##### Dataset excerpts #####

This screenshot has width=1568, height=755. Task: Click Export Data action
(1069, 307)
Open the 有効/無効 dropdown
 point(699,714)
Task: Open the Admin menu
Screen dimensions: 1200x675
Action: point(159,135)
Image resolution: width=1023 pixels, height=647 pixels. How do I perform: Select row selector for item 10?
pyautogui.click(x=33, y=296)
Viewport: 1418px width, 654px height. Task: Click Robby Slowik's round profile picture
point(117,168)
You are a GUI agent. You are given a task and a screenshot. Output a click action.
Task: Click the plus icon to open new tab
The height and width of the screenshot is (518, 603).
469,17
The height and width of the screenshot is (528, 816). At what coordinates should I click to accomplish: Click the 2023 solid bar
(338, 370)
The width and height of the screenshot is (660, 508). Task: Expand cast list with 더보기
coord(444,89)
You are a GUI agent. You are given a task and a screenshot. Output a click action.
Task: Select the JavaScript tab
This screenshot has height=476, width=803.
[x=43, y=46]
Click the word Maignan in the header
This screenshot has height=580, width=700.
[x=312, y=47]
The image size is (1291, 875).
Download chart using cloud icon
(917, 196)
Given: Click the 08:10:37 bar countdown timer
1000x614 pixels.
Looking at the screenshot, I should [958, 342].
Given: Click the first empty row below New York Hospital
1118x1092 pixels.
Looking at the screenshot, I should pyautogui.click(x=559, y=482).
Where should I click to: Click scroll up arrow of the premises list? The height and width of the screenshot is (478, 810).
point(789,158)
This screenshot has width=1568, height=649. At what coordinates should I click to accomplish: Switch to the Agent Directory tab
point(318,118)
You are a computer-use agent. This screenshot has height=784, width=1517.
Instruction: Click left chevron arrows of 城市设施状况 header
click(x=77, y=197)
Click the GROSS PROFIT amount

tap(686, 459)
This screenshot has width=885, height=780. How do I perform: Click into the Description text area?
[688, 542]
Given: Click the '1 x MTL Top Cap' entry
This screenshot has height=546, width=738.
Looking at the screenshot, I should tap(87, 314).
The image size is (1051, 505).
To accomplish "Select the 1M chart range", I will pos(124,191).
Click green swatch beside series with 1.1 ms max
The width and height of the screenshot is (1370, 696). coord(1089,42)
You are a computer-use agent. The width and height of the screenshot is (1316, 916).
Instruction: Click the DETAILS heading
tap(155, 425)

#####

Exercise requirements:
Would you copy, unchanged, the stretch of the records above that begins at the line containing "The image size is (1291, 875)." and ends at the line containing "Given: Click the first", and only that?

Task solution:
The image size is (1291, 875).
Download chart using cloud icon
(917, 196)
Given: Click the 08:10:37 bar countdown timer
1000x614 pixels.
Looking at the screenshot, I should [958, 342].
Given: Click the first empty row below New York Hospital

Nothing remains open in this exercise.